I don't think anyone has directly responded to your question here yet. I think what you do below is exactly what many other corpus linguists have been doing with the chi-square test: a 2x2 table containing the number of instances of - word X in corpus A - not word X in corpus A - word X in corpus B - not word X in corpus B.
Others have already pointed out some of the problems with this approach, including the problem of what you are comparing word X against (all other words in the corpus) and the assumption made by the test that the observations follow a certain frequency distribution.
I'd like to raise the related issue of dispersion. Because tests like the chi-square test only use frequencies at the level of the entire corpus, they ignore the dispersion of the word across the texts in the corpus. This leads to spurious results being marked as significant: for instance, in keyword analysis, a word that only occurs in one or two texts may be reported as occurring at a significantly different frequency between the two corpora, which is not what we would usually want.
However, there are tests that do take dispersion into account. They take as input the relative frequency of the word in each text in the corpus. Tests like this include the Wilcoxon rank-sum test, also known as the Mann-Whitney U test, and tests based on the statistical technique of resampling, such as the bootstrap test. There's a Mann-Whitney U calculator here: http://www.socscistatistics.com/tests/mannwhitney/Default.aspx
In sum, if you do use a significance test, I'd recommend a dispersion-aware test to avoid the danger of many false positives. For more information, see e.g. sections 5.1 and 13.2 of my PhD dissertation at http://urn.fi/URN:ISBN:978-951-9040-50-9 and a recent paper of ours, "Significance testing of word frequencies in corpora", at http://dx.doi.org/10.1093/llc/fqu064 (see my home page at http://www.helsinki.fi/varieng/people/varieng_saily.html for a free-access link).
Best wishes, Tanja
On 2015-02-03 00:32, Marko, Georg (georg.marko at uni-graz.at) wrote:
> Thanks a lot to all of you who responded. That was very enlightening, helpful and also very entertaining (I now constantly think of earthquakes in Vienna).
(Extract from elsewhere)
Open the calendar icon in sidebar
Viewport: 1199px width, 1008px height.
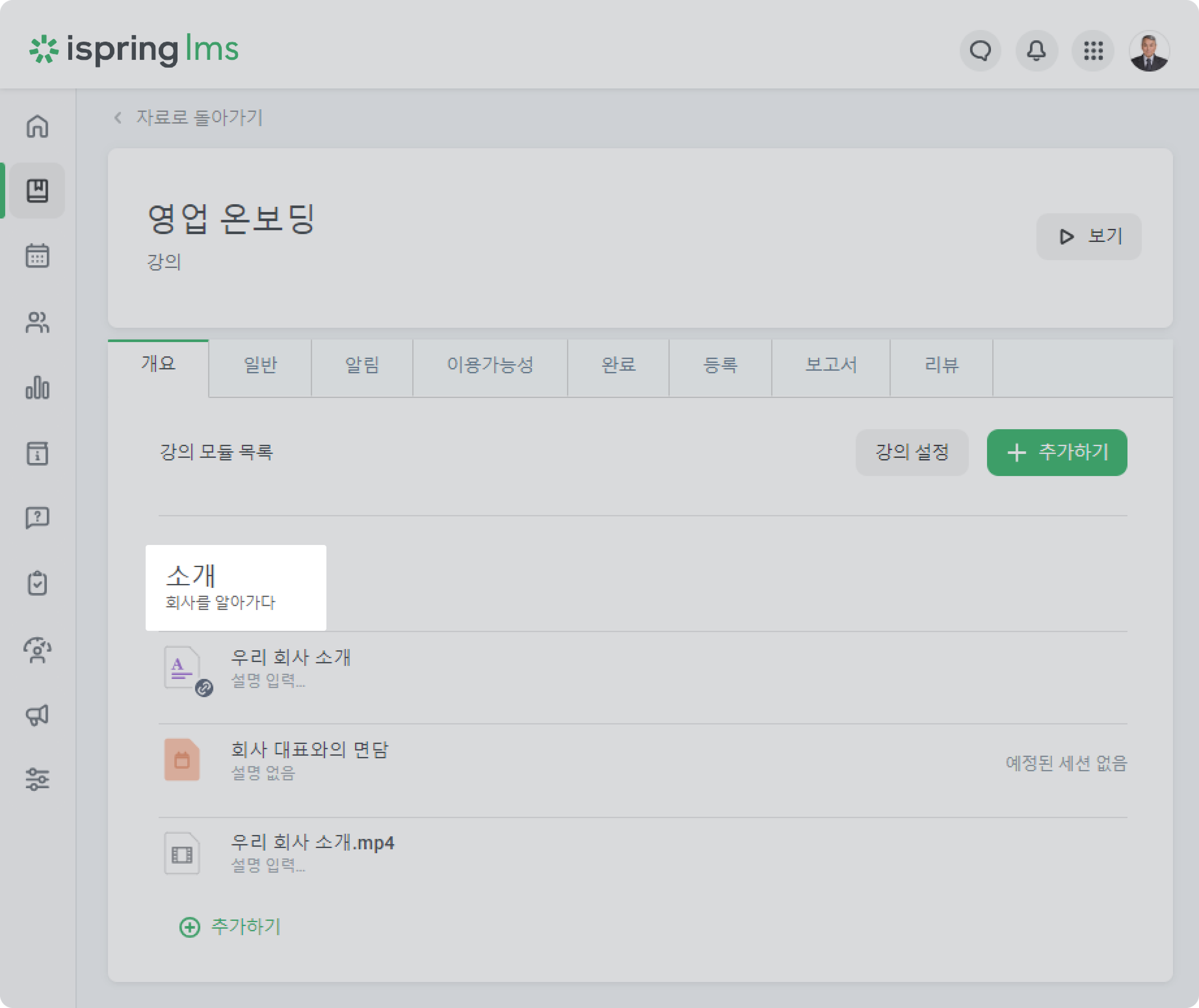(x=37, y=256)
I will also look at and consider the sources suggested.
>
> But can I boil it down to a single question? If I am a discourse analysts working with corpora who loves counting linguistic elements and structures, drawing all kinds of fancy conclusions from these, what will I have to do if a journal editor asks me to apply a statistical significance test to these numbers. (This is not the real situation, my problem is more general or long-term, so I’m not looking for a quick fix.) For a long time, I simply rejected the idea, thinking that the sheer numerical difference should speak for itself probably because I was afraid it was too complicated (after some experience with statistics, never fully committed though, i.e. especially reading the introductory textbooks on statistics and language studies by Woods, Fletcher, Hughes and Michael Oakes’, but never applying or practicing the methods, I had got the feeling that it was simply not for me). But then I stumbled across this example in McEnery/Xiao/Tono (2006), where they talk about fuck!
er in the
BNC spoken and written part. And they say that it is statistically significant and even give the chi-square score. So I thought that leaving aside the more advanced aspects and the problems, you can compare two values derived from corpora for statistical significance. Unfortunately, their textbook does not describe how they arrived at the value or what they have actually done or which figures have been considered/included. Or it is so plain obvious to the authors and to all readers but me.
>
> I think I understand the principles of such tests for psychology or demographics, etc. where I have a large number of different values. But I have not been sure how this translates to corpus data because it is not clear to me where I include the corpus sizes.
>
> OK, back to the issue and an example. And I take a real example. Modal verbs in two corpora, in C1: 62,000 modal verbs, in C2: 20.000 modal verbs, the sizes of the corpora: C1 = 3.4 million words, C2 = 1.4 million words. Now if I decide that the most straightforward way still is – as the numbers are relatively high – to use chi-square. And to spare me the trouble of calculating it myself, I use one of the chi-square calculators available online. As 2x2 tables is the smallest available one, I will have to take it. Now I have four boxes. Obviously, the first two will take 62,000 and 20,000. In my initial question I suggested that the other two boxes should take the number of words in the corpora, because the calculation must take these into account somehow. Yannick’s and Zoltan’s responses made me think that this was probably a wrong idea, even though not explicitly. The number of words of a corpus are, to a certain extent, the sample size, i.e. the number of values. Then I!
would hav
e to relate the number of modal verbs to the number of words that are not modal verbs, which together add up to the size of the corpus. Would this then mean that in one of these 2x2 tables, I enter:
>
> 62,000 20,000
> (3.4 mill. – 62,000) (1.4 mill. – 20,000)
>
> (According to the calculator, this is significant with p < 0.05.)
>
> Thanks once again for your help. It is greatly appreciated
>
> Georg
>
>
> ________________________________________
> Von: Marc Brysbaert [Marc.Brysbaert at UGent.be]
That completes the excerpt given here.